-- Opening Marker --

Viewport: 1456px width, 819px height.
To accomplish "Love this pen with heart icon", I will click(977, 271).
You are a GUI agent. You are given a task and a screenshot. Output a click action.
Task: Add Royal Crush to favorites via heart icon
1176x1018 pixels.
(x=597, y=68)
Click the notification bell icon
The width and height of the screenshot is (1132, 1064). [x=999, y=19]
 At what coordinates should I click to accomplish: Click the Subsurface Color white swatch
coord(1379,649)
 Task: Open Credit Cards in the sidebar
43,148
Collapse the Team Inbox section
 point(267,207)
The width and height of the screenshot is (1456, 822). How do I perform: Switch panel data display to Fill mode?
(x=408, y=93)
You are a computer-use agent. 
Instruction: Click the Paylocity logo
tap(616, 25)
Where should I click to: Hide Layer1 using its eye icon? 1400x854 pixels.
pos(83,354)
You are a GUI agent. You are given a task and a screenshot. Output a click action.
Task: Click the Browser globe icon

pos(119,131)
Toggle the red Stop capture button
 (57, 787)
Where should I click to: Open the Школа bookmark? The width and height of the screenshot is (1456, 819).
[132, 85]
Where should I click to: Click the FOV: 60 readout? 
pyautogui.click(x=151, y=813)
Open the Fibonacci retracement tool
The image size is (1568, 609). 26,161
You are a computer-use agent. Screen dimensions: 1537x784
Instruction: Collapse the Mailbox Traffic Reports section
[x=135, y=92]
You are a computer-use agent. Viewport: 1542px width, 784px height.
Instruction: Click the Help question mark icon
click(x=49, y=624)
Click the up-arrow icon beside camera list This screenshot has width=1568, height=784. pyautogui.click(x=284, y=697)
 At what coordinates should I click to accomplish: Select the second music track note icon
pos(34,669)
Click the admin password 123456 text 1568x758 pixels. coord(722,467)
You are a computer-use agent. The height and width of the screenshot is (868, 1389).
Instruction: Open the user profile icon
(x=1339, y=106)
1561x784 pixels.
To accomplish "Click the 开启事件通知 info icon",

-- Closing Marker --

#### Directions for this task
Nothing should be returned except the lines from the one holding "1561x784 pixels." through the final line of the listing, exactly as they appear.

#### Written reply
1561x784 pixels.
To accomplish "Click the 开启事件通知 info icon",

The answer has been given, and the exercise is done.